RECORDS FOR THE TASK —
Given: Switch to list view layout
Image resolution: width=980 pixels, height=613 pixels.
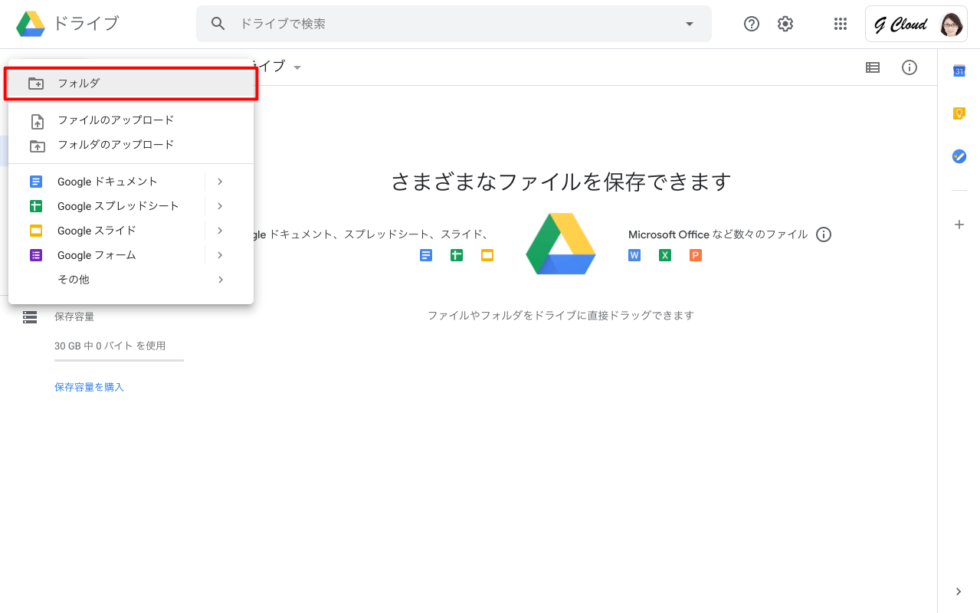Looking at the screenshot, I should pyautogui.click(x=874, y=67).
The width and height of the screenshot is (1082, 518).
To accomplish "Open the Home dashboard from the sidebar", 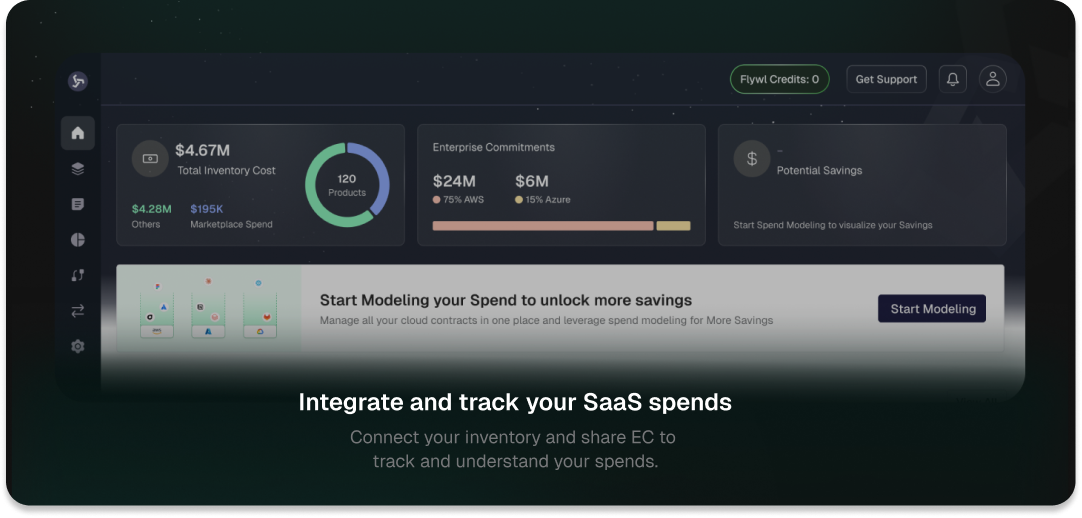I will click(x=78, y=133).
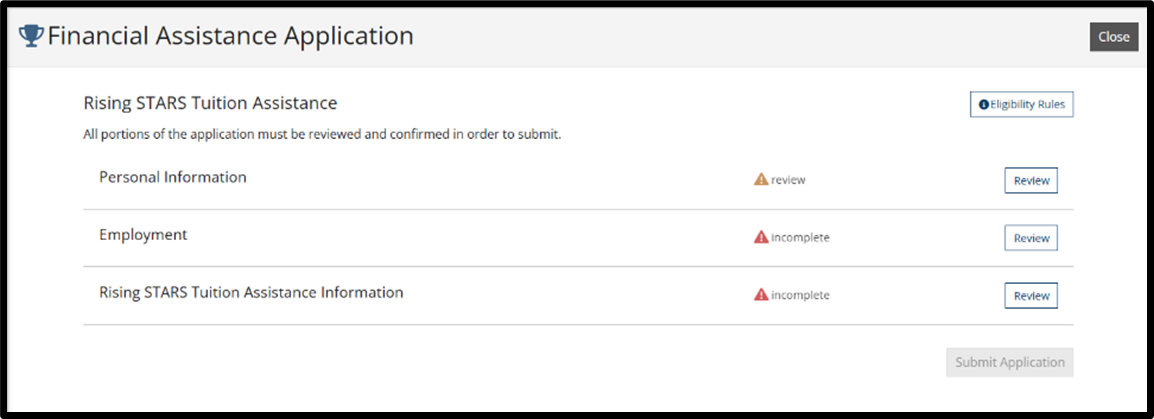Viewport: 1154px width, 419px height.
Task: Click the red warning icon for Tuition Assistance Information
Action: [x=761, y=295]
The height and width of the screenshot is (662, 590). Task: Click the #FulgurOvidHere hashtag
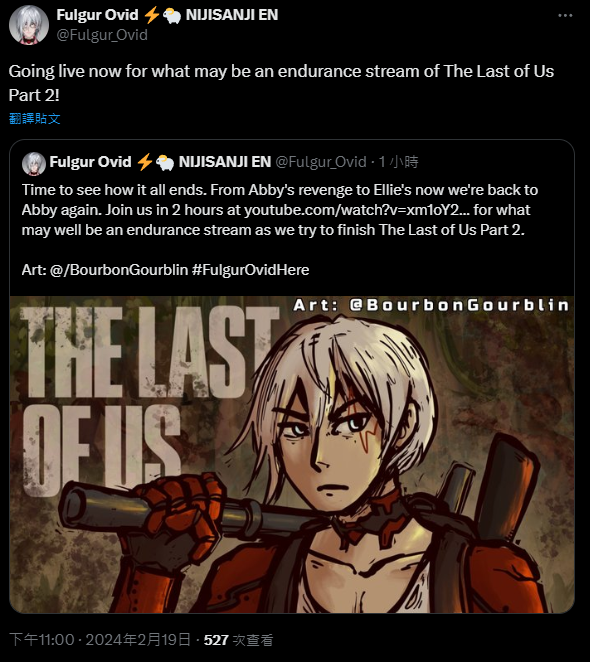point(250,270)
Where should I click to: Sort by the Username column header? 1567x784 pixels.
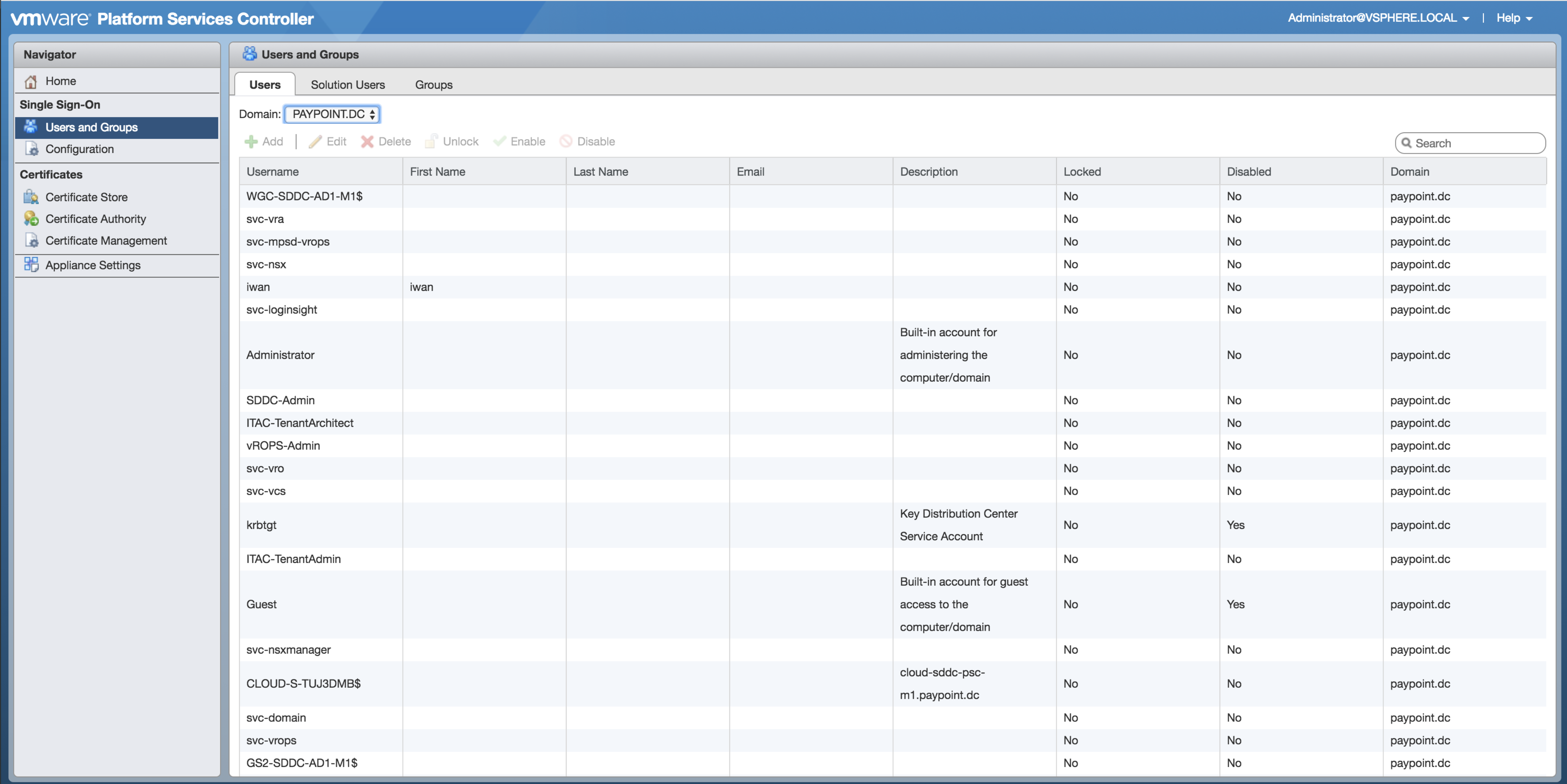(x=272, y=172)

...

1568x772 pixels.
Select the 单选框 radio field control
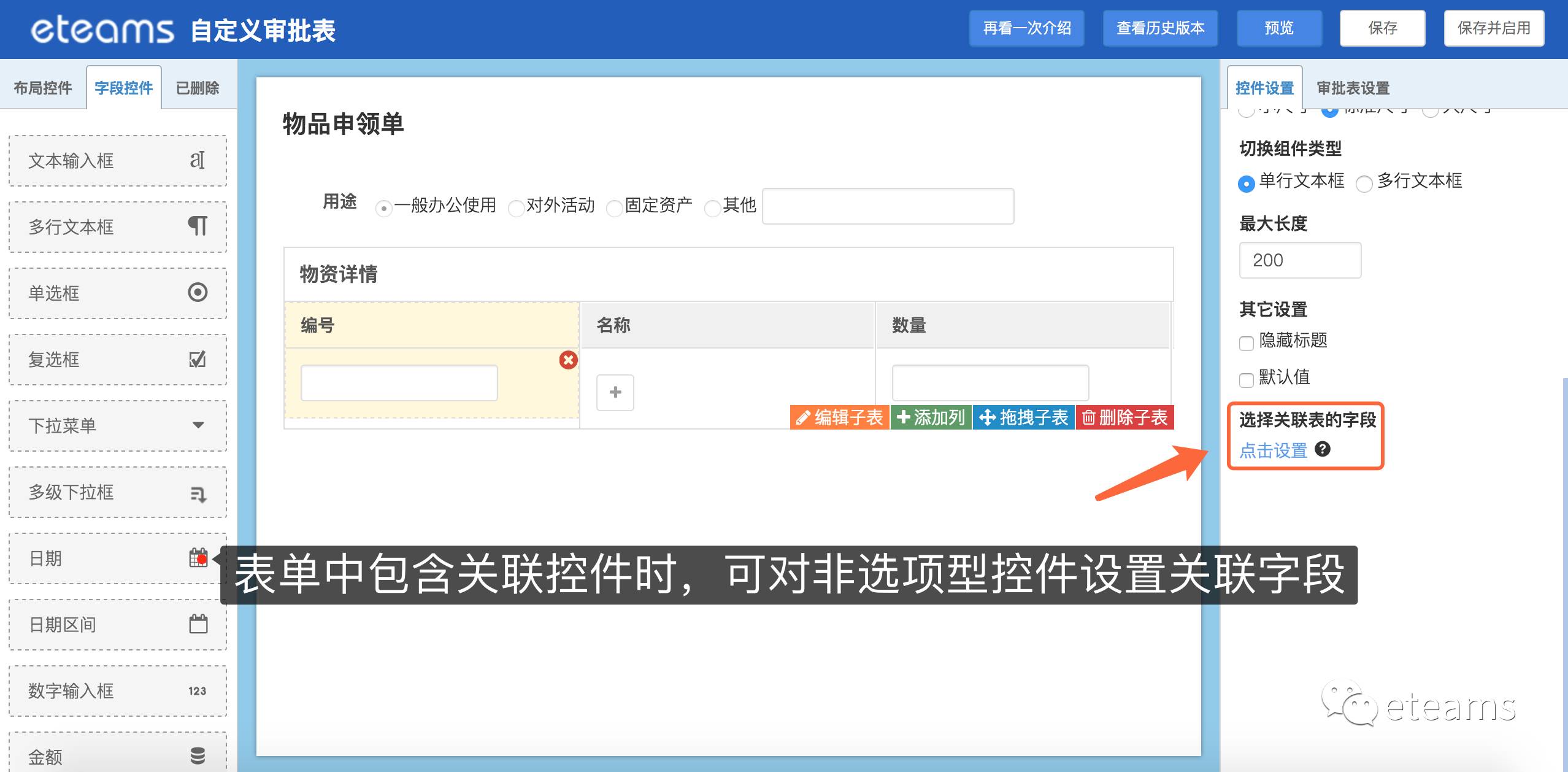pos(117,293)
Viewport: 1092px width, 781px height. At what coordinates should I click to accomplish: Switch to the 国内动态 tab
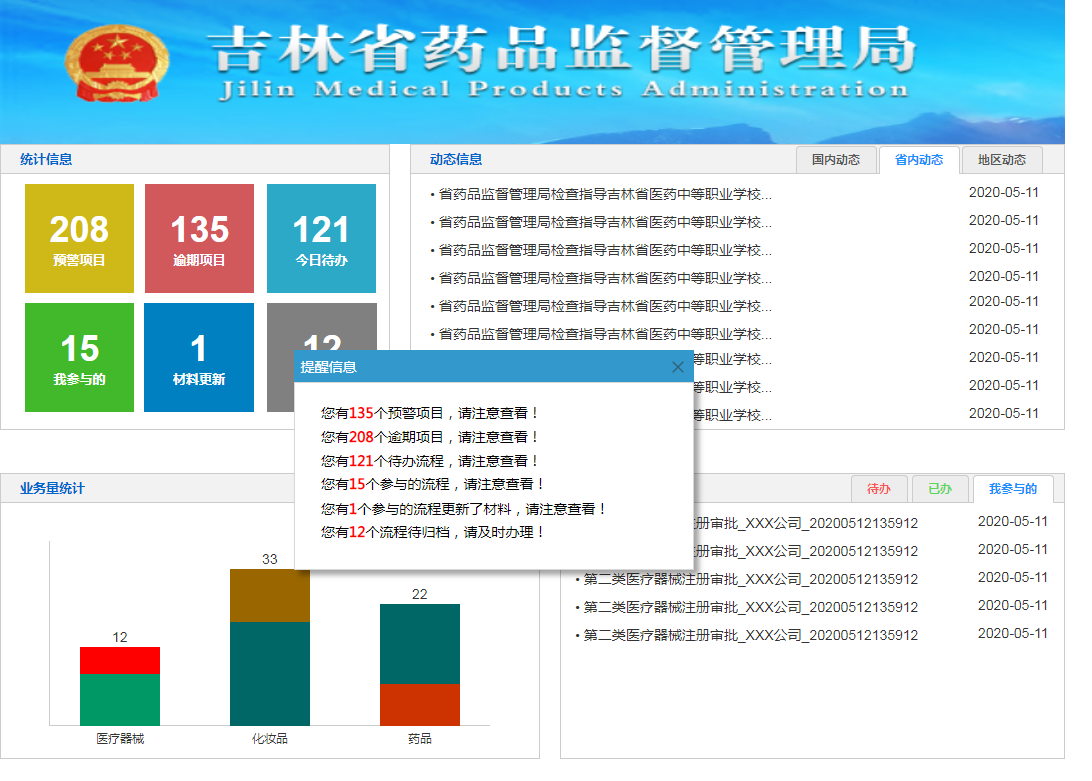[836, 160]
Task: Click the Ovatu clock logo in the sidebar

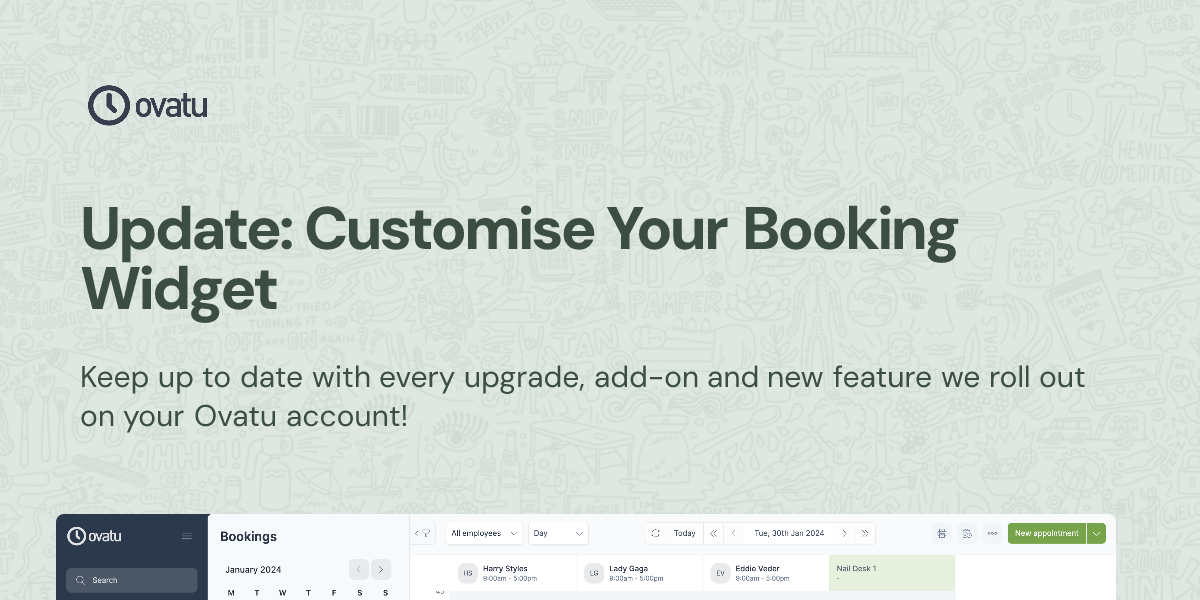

PROBLEM TO WORK ON —
Rewrite the data from the line with "Given: Switch to list view layout" up to and including the line with "Looking at the", replacing "list view" with "grid view" and keeping everything else the same. Leave the pictures out.

PROBLEM SOLUTION —
Given: Switch to grid view layout
Image resolution: width=980 pixels, height=613 pixels.
Looking at the screenshot, I should pyautogui.click(x=874, y=67).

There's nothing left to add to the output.